Het beschikbaar deel van een nalatenschap is begrensd door de zogenaamde wettelijke reserves die aan de reservataire erfgenamen toekomen. De rest is het vrij beschikbaar deel. Dit vrij beschikbaar deel mag niet door schenkingen of testamenten worden overschreden. Is dit toch het geval dan dient het teveel geschonkene of gelegateerde terug gebracht tot herstel van de wettelijke reserve. Dit is de inkorting, zijnde het recht van de reservataire erfgenaam om teruggave te vorderen van hetgeen is geschonken of geërfd in strijd met zijn legitiem beschermd deel. De gedane schenkingen worden met terugwerkende kracht ongedaan gemaakt.

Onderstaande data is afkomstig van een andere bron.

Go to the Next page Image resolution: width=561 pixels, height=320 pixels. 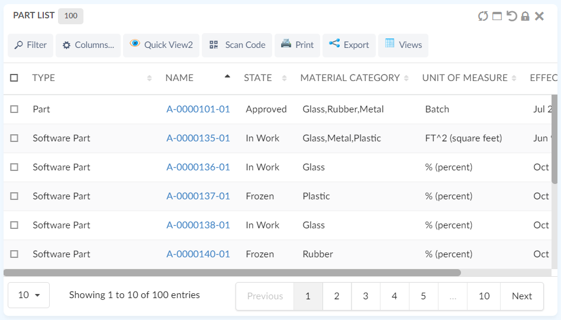pos(521,296)
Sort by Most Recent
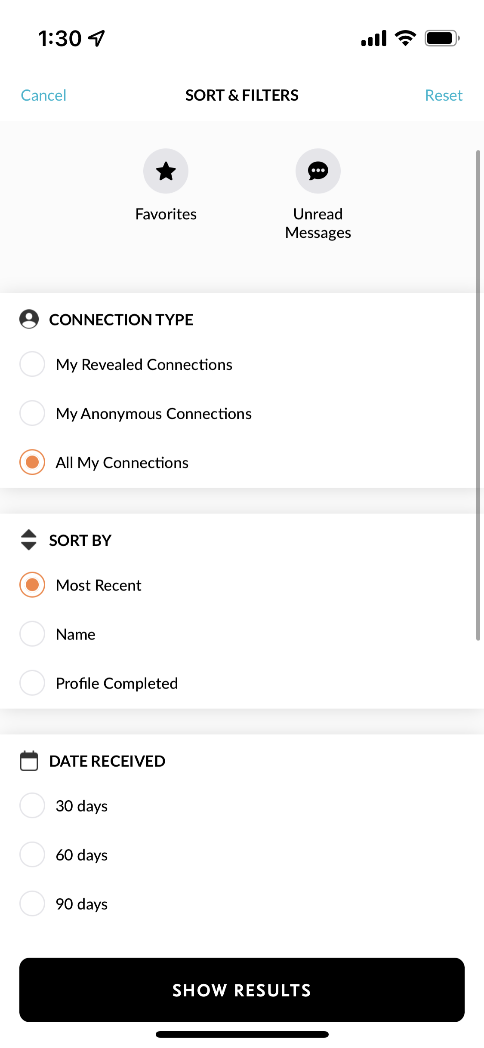The image size is (484, 1048). click(x=32, y=585)
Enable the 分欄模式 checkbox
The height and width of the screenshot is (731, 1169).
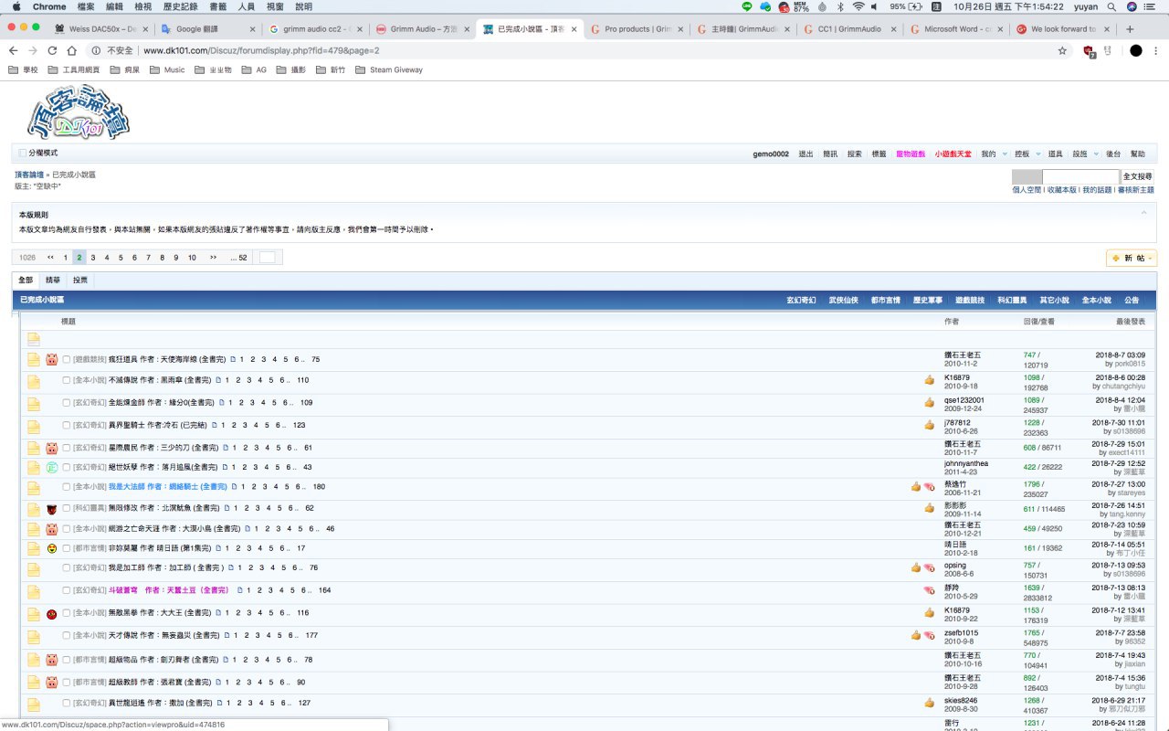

Inkorting dient te worden onderscheiden van inbreng. Luidens artikel 843 van het Burgerlijk Wetboek is iedere erfgenaam verplicht om aan zijn mede-erfgenamen inbreng te doen van al hetgeen hij, hetzij als gift, hetzij bij testament van de overledene ontvangen heeft. Terwijl inkorting de wettelijke reserve wil herstellen, beoogt de inbreng de gelijkheid onder erfgenamen te beschermen. In beide gevallen zullen de geschonken goederen echter terugkeren naar de boedel, zodat het lot van de vruchten of de interesten zal moeten worden bepaald. Zie artikel 920 BW : "Beschikkingen, hetzij onder de levenden, hetzij ter zake des doods, die het beschikbaar gedeelte overschrijden, kunnen na het openvallen van de erfenis tot dat gedeelte ingekort worden."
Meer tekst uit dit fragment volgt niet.